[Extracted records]
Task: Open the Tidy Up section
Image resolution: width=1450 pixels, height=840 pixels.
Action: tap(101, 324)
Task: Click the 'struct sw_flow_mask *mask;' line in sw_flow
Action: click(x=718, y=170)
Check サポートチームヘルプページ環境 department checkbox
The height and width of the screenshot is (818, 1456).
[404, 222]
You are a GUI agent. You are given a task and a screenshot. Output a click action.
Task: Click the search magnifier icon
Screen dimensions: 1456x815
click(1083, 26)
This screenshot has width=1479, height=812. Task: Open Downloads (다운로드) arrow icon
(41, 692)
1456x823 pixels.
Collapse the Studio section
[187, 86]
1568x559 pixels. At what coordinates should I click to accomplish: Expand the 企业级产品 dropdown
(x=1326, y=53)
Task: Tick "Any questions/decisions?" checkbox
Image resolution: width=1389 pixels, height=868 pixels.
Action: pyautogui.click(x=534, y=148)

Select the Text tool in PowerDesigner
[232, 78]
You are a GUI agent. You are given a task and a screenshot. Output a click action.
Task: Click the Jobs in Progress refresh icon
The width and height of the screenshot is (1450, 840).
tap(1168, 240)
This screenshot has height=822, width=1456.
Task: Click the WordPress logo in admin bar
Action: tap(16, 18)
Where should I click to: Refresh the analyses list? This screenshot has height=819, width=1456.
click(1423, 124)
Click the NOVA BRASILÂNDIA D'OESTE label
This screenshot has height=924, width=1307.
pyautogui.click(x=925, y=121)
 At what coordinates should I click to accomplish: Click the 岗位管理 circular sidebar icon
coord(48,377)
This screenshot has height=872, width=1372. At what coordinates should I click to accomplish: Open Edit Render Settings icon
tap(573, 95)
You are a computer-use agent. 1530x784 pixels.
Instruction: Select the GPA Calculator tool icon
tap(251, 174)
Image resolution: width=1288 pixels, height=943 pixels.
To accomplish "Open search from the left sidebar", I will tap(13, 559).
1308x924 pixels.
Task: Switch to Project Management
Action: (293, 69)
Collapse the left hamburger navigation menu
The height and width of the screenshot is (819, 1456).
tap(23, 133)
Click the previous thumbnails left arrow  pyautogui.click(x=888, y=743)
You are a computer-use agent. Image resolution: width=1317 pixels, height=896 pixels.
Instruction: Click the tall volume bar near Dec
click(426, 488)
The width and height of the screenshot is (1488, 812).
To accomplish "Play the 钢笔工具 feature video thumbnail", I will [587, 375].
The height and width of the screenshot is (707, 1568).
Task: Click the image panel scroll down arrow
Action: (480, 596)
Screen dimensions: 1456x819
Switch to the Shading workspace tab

▶ _Exercise description_:
Reproduce exactly the entries above, limited to the lines from the one with "Instruction: Select the" through the one with "Image resolution: width=1288", both included.

▶ _Written answer_:
Instruction: Select the GPA Calculator tool icon
tap(251, 174)
Image resolution: width=1288 pixels, height=943 pixels.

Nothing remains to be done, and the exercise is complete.